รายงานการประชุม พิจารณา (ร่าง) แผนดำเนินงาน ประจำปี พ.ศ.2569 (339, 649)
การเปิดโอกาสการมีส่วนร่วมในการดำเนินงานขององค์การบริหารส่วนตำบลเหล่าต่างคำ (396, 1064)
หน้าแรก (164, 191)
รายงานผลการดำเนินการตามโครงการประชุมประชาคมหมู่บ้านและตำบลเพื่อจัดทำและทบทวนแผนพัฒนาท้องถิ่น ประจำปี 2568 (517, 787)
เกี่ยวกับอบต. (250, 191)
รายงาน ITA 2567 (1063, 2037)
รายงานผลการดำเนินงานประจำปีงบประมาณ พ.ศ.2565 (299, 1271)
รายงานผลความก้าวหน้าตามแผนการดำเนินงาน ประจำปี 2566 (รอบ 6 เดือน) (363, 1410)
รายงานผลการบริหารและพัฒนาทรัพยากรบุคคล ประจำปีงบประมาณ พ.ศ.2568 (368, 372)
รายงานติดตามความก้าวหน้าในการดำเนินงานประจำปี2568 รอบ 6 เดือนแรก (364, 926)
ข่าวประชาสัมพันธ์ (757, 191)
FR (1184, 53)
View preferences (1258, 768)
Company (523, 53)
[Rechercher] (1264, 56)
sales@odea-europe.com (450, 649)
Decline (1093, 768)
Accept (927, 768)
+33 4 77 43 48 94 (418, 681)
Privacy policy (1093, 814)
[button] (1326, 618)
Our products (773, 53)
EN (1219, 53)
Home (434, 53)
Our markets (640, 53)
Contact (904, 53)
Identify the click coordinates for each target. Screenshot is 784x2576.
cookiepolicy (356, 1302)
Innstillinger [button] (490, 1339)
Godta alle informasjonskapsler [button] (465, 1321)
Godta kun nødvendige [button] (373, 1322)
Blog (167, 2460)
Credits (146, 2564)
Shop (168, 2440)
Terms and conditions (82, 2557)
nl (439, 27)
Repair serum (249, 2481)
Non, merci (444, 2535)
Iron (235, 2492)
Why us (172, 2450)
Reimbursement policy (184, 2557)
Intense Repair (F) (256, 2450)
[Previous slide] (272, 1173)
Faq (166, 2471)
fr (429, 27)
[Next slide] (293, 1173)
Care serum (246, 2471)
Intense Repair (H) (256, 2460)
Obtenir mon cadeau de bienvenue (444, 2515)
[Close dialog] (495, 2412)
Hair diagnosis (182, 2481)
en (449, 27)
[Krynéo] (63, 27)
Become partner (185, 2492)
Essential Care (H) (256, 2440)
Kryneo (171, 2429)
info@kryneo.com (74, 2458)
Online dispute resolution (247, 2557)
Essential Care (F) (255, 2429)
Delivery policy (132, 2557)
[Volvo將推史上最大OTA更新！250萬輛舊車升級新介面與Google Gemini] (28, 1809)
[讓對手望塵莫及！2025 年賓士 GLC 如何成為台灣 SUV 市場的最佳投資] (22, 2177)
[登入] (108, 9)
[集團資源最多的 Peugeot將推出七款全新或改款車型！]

────────────────────

* _ABOUT THIS TASK_:
The material above must be returned in full, exactly as written.

* _ANSWER AREA_:
รายงานการประชุม พิจารณา (ร่าง) แผนดำเนินงาน ประจำปี พ.ศ.2569 (339, 649)
การเปิดโอกาสการมีส่วนร่วมในการดำเนินงานขององค์การบริหารส่วนตำบลเหล่าต่างคำ (396, 1064)
หน้าแรก (164, 191)
รายงานผลการดำเนินการตามโครงการประชุมประชาคมหมู่บ้านและตำบลเพื่อจัดทำและทบทวนแผนพัฒนาท้องถิ่น ประจำปี 2568 (517, 787)
เกี่ยวกับอบต. (250, 191)
รายงาน ITA 2567 (1063, 2037)
รายงานผลการดำเนินงานประจำปีงบประมาณ พ.ศ.2565 (299, 1271)
รายงานผลความก้าวหน้าตามแผนการดำเนินงาน ประจำปี 2566 (รอบ 6 เดือน) (363, 1410)
รายงานผลการบริหารและพัฒนาทรัพยากรบุคคล ประจำปีงบประมาณ พ.ศ.2568 (368, 372)
รายงานติดตามความก้าวหน้าในการดำเนินงานประจำปี2568 รอบ 6 เดือนแรก (364, 926)
ข่าวประชาสัมพันธ์ (757, 191)
FR (1184, 53)
View preferences (1258, 768)
Company (523, 53)
[Rechercher] (1264, 56)
sales@odea-europe.com (450, 649)
Decline (1093, 768)
Accept (927, 768)
+33 4 77 43 48 94 (418, 681)
Privacy policy (1093, 814)
[button] (1326, 618)
Our products (773, 53)
EN (1219, 53)
Home (434, 53)
Our markets (640, 53)
Contact (904, 53)
Identify the click coordinates for each target. Screenshot is 784x2576.
cookiepolicy (356, 1302)
Innstillinger [button] (490, 1339)
Godta alle informasjonskapsler [button] (465, 1321)
Godta kun nødvendige [button] (373, 1322)
Blog (167, 2460)
Credits (146, 2564)
Shop (168, 2440)
Terms and conditions (82, 2557)
nl (439, 27)
Repair serum (249, 2481)
Non, merci (444, 2535)
Iron (235, 2492)
Why us (172, 2450)
Reimbursement policy (184, 2557)
Intense Repair (F) (256, 2450)
[Previous slide] (272, 1173)
Faq (166, 2471)
fr (429, 27)
[Next slide] (293, 1173)
Care serum (246, 2471)
Intense Repair (H) (256, 2460)
Obtenir mon cadeau de bienvenue (444, 2515)
[Close dialog] (495, 2412)
Hair diagnosis (182, 2481)
en (449, 27)
[Krynéo] (63, 27)
Become partner (185, 2492)
Essential Care (H) (256, 2440)
Kryneo (171, 2429)
info@kryneo.com (74, 2458)
Online dispute resolution (247, 2557)
Essential Care (F) (255, 2429)
Delivery policy (132, 2557)
[Volvo將推史上最大OTA更新！250萬輛舊車升級新介面與Google Gemini] (28, 1809)
[讓對手望塵莫及！2025 年賓士 GLC 如何成為台灣 SUV 市場的最佳投資] (22, 2177)
[登入] (108, 9)
[集團資源最多的 Peugeot將推出七款全新或改款車型！]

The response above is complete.